And from that time they passed as of equal value with banknotes, and during the residue of 1861 and through 1862, they were known as Confederate money and passed almost at par at Richmond. The acceptance of this currency as payment of the premiums upon the policy in suit, spurious and unlawful as the currency itself was, very materially differed from the acceptance of payment in property or in counterfeit notes or the notes of insolvent banks. For the acceptance of property was not within the spirit or scope of the agency, and the bills of insolvent banks and counterfeit notes would be wholly devoid of value and therefore no payment whatever in any just sense of that term. But these notes were not of that description, for they had a circulating value at the time the agent received them, and were used for all the ordinary purposes of currency. While in that condition he received them as payment, and from the hopeful account given by him of the prospects of the Confederacy, contained in his letter of June 1861, he undoubtedly did so in good faith, believing he was promoting his principal's interests by doing so.

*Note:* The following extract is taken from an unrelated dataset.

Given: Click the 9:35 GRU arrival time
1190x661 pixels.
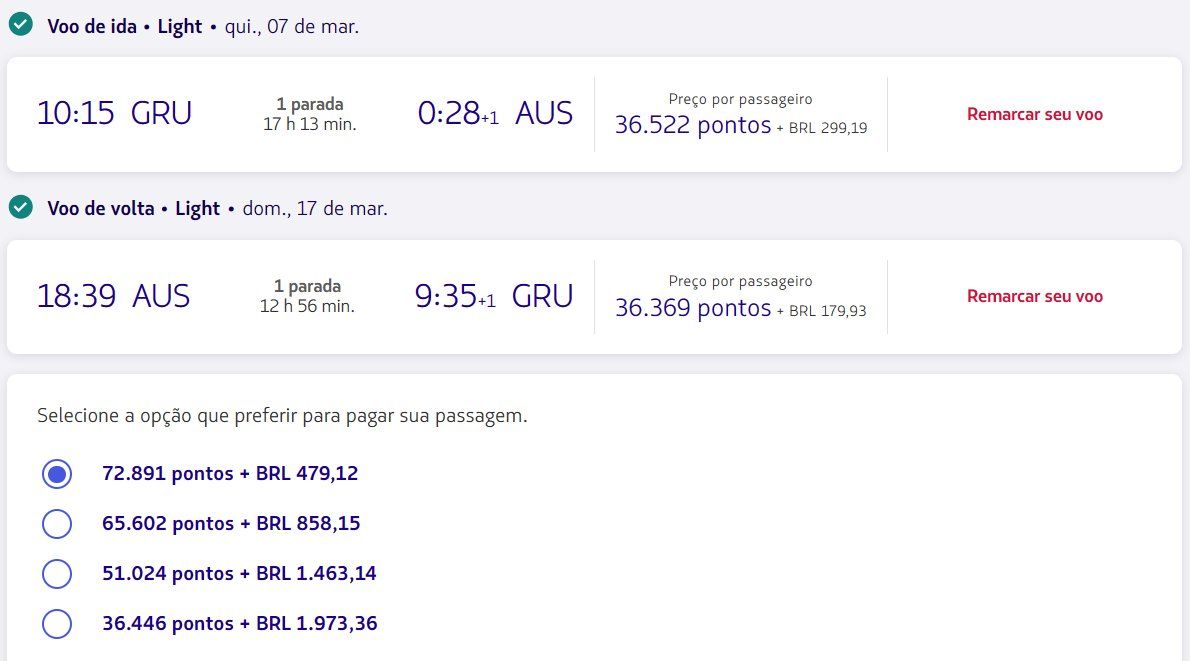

From the nature of the power which the jury have necessarily found was conferred upon him, the circumstances that must have been expected to attend the execution of it, the emergency he afterwards encountered, when the previous currency of his state was practically excluded from _circulation by that which was issued by the Confederate authorities, the premiums upon this policy were in judgment of law paid when the defendant's agent received the amount due for them in these notes. It was the only possible mode under the circumstances existing at that time in which the premiums could be collected by him, and as it had been made his duty to obtain their payment, he was necessarily authorized to receive it in that manner.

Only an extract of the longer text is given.